Last week, US Secretary of Defense Pete Hegseth used X to announce that the Department of Defense was stamping out Microsoft’s use of Chinese coders in federal cloud environments. His very public indictment of Microsoft’s practices comes after years of US federal departments apparently being exposed to Chinese cyberattacks and security breaches by the tech giant’s use of offshored support engineers.

In mid-July, ProPublica revealed that, under a Department of Defense approved mechanism called ‘digital escorts’, Microsoft used Chinese contractors to support the department’s computer systems for almost a decade. During this time, scripts, code and configuration changes from these administrators and engineers may have been introduced without further review. Unsurprisingly, this sparked immediate concern within the US federal government, alongside a flurry of damning media reports.

ProPublica later uncovered that the practice of outsourcing support to employees around the world, including China, by Microsoft was not in fact limited to the DoD but was widespread across the Microsoft-supported US Government Community Cloud (GCC). Whilst less serious than the DoD issue, it was nonetheless clear that this practice could introduce risks to US government entities with low to moderate security requirements but still handling massive volumes of US citizen and sensitive information. US commentators in those articles quite correctly condemned the practice and explained how offshore support from unfriendly countries poses a serious risk to US interests.

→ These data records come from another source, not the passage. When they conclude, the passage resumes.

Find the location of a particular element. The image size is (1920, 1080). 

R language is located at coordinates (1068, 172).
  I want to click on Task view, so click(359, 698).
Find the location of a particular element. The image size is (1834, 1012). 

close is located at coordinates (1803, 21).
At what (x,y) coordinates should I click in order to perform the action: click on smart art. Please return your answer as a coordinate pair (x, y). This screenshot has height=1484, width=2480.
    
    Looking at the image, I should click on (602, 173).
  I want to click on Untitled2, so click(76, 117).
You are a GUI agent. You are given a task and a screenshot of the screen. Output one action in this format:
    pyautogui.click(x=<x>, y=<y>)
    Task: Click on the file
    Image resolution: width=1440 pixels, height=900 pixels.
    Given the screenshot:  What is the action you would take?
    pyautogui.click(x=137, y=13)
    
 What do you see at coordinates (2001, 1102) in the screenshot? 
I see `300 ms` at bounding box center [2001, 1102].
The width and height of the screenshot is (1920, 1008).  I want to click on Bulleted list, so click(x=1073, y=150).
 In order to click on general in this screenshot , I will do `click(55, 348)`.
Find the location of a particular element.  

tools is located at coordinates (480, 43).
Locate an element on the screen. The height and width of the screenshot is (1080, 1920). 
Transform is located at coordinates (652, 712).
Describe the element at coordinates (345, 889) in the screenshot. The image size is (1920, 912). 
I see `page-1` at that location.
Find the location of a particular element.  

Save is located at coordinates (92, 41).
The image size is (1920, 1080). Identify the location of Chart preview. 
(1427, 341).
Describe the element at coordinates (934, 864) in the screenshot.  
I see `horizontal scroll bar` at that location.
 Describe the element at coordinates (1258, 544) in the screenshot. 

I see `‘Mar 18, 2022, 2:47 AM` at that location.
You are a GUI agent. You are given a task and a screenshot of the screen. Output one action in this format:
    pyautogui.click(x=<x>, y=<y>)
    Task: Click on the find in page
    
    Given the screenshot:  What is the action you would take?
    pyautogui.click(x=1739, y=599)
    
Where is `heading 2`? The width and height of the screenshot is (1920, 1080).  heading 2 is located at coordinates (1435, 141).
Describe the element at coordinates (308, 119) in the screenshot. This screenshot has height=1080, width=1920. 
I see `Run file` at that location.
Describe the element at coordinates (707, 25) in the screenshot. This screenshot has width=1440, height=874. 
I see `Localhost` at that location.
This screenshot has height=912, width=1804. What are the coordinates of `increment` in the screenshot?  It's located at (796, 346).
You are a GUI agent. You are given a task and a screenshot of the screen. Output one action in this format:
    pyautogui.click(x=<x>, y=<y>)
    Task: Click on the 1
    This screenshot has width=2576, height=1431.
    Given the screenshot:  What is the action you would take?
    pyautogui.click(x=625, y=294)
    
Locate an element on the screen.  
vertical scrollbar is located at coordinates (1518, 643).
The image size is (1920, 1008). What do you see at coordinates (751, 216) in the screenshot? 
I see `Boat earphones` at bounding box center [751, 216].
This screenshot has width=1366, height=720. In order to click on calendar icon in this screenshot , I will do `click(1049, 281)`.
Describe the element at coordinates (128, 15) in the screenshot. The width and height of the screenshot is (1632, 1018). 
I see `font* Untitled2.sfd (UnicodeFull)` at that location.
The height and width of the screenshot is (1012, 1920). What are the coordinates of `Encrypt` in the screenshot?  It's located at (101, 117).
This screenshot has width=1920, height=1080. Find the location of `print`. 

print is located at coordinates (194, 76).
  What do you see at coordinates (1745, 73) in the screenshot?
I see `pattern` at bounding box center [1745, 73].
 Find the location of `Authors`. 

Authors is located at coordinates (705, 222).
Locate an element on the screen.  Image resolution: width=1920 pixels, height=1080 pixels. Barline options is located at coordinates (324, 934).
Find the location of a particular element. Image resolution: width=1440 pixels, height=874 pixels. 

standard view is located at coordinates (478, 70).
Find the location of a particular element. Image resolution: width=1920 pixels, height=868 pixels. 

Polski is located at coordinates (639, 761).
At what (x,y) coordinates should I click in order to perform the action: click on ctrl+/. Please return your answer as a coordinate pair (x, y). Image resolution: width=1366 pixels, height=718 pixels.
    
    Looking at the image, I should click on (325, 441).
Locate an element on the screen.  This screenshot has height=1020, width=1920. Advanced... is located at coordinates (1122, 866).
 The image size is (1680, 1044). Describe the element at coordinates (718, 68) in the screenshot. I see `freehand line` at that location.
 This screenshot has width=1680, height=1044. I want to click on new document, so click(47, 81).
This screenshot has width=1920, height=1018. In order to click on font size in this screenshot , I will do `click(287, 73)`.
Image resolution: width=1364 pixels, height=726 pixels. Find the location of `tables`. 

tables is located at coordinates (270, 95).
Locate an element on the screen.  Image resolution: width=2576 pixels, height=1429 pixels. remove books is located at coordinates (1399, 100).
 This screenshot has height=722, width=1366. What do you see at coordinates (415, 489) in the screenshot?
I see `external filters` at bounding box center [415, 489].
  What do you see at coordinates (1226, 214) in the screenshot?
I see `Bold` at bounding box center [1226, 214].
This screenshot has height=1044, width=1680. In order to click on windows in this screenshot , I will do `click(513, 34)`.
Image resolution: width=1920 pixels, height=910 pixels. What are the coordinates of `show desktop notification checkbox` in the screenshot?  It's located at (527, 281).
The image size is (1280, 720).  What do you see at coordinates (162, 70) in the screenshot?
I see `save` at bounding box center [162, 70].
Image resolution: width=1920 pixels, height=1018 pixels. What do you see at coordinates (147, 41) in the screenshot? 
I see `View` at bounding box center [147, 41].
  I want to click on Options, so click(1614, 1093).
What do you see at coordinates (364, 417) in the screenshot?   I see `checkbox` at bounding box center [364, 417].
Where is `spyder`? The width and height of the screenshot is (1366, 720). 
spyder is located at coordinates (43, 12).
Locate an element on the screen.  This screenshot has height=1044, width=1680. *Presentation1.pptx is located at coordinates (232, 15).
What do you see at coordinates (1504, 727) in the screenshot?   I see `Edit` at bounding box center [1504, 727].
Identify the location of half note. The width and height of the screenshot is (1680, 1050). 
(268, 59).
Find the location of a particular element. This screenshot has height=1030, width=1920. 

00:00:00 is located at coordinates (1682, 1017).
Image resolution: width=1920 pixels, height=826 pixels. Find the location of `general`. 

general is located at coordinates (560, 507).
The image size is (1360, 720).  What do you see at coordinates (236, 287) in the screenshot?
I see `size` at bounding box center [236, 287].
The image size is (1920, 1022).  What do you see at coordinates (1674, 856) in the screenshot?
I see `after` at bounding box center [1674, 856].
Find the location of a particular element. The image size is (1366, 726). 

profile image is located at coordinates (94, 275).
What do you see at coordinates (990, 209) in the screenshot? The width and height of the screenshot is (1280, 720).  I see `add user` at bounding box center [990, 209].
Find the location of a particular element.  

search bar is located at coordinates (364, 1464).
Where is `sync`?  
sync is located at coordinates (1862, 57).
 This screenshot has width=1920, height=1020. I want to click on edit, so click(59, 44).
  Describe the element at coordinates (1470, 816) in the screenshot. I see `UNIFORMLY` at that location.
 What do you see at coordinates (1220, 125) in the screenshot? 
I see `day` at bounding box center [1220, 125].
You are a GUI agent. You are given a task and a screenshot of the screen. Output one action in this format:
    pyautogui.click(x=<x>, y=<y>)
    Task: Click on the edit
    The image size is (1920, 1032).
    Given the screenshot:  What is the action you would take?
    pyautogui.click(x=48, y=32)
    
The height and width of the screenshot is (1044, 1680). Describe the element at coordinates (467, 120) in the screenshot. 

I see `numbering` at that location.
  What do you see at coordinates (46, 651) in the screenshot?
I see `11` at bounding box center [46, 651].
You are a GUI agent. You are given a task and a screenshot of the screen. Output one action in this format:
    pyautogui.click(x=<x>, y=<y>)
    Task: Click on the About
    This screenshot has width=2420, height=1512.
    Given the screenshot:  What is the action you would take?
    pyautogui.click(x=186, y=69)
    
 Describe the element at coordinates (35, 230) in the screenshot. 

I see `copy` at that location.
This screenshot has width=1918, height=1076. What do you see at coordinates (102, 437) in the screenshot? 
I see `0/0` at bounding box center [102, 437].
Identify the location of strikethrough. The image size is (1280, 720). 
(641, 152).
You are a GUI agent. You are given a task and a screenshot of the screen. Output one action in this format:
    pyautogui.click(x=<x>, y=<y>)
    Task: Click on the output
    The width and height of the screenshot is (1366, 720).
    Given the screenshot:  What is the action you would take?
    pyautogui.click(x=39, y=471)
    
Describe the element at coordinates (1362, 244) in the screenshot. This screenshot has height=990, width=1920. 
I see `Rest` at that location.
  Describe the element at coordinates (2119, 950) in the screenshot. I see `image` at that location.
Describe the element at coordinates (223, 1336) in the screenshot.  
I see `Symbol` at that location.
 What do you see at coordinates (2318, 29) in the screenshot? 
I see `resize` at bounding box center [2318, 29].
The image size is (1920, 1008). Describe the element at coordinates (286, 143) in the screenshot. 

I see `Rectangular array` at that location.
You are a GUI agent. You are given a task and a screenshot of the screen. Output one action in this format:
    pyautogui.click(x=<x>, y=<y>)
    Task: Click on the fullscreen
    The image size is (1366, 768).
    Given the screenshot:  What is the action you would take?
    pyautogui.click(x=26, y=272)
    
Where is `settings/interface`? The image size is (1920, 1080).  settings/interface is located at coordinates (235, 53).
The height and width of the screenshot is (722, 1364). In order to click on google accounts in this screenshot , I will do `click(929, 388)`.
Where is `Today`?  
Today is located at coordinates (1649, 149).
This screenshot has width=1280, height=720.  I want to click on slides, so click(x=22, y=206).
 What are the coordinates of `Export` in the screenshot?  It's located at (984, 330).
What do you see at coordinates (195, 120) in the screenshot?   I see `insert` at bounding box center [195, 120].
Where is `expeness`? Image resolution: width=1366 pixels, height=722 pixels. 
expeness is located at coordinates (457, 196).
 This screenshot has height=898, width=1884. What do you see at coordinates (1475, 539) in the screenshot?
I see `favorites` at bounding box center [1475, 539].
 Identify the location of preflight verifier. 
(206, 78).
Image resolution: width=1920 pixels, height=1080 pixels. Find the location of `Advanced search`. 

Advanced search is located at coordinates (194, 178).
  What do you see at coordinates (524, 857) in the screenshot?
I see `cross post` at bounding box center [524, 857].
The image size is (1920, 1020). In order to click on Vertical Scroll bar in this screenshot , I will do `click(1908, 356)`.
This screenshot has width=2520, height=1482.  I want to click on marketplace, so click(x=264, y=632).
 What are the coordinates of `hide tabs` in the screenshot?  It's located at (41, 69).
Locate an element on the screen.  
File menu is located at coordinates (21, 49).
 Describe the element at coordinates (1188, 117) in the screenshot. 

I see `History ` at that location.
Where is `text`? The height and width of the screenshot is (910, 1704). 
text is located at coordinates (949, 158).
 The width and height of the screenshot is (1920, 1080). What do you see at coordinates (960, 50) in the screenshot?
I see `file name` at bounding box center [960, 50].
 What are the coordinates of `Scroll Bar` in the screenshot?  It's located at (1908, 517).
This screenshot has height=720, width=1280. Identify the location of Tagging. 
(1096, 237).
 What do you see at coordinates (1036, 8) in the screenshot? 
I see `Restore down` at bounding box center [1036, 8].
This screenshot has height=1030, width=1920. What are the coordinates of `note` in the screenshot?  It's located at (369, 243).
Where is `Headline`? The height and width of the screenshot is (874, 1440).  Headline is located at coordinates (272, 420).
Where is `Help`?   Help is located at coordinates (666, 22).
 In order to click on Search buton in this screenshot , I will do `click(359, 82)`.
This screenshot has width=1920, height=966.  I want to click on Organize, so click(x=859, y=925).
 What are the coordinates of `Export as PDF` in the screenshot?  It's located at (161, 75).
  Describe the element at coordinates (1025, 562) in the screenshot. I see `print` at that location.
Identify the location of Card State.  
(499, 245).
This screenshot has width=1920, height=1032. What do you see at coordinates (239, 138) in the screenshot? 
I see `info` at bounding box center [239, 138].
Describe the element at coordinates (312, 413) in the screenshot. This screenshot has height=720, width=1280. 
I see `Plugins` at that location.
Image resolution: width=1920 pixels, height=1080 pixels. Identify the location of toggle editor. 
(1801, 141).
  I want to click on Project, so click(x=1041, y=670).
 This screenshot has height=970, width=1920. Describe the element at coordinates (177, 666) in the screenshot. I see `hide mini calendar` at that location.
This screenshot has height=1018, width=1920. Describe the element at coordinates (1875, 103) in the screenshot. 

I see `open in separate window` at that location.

After a period of investigation and no doubt some serious discussions between the US Government and Microsoft, Secretary of Defence Pete Hegseth has now determined the US government’s response and actions. This includes an immediate review of the practice and all those involved in it; full code reviews of the environment and its configurations; and a new broad mandate of zero Chinese involvement extending over the wider supply chain to all Federal systems. 

However, these reviews will take years and likely cost tens of millions of dollars – a cost that Hegseth claims will not be borne by the US taxpayer. In the meantime, the DoD has to come to terms with a new and ongoing risk: namely, that they cannot trust their systems are fully under their control and free from residual Chinese interlopers.

Microsoft, China and data centres gaps

This is far from an acceptable position whilst relations between the two countries remain fractious. An exact parallel situation for the DoD digital escort system does not appear to exist in the UK or Europe. However, following the UK government’s agreement to spend £9bn on Microsoft services over the next five years and the widespread use of Microsoft systems within every level of government, we would be wise to ask the question: in using Microsoft’s cloud platforms, could British companies and public institutions be exposing themselves to similar risks?

Microsoft’s list of third-party sub-processor countries of operation are presumably considered trustworthy by their users, despite not being solely limited to the UK and Europe. Even so, the trust held between the UK and other countries can vary and whilst in general offshoring terms these relationships might be considered satisfactory, for some types of data sharing, they could introduce unacceptable risks or even end up becoming legally restricted.

The Microsoft list also expanded to 18 with the addition of South Korea (a UK/EU GDPR adequate country) in June of this year, showing the need to continuously review and re-assess the places to which Microsoft may send or expose your data.

Microsoft also identifies a larger pool of countries on the same pages in which it operates data centres: 34 in total, with 14 of those deemed non-adequate for UK/EU GDPR purposes, and some of them are definitely not considered 100% UK-friendly. Included among this list is their Chinese data centre, operated on their behalf and notionally at arm’s length by 21Vianet.

Microsoft claims these Chinese data centres are physically separated from the rest of their public cloud, but the company’s own web pages nonetheless advise customers on how to bridge these gaps, meaning cloud linkage is certainly possible at a local tenant level through simple re-configurations and use of Microsoft’s own networks or VPNs.

When two air-gapped platforms can be so simply bridged, it becomes hard to claim they are still assuredly separate and inevitably raises the issue of how much we can trust the security posture of their global public cloud upon which so much of our UK critical infrastructure now depends.

Whilst Google, AWS and Oracle all gave ProPublica clear statements about not providing any form of US government support from China, and don’t list China as either a processing or support location, the position with Microsoft absolutely warrants further examination.

China is not itself listed as a processing country in the Microsoft Service Trust portal, but can such low levels of assurance still suffice for UK and EU customers after what the US government have just uncovered?

ProPublica’s suggestion that the GCC services were supported by China-based staff in Microsoft’s workforce carries with it an inference that this could apply to all of Microsoft’s Public Cloud services.

With two major US Federal clouds already under support from China, the UK and EU governments using Microsoft services should probably start asking themselves whether, even if they still have faith in Microsoft as a supplier, they can afford to extend that trust to the countries and people in their supply chain that provide their cloud support.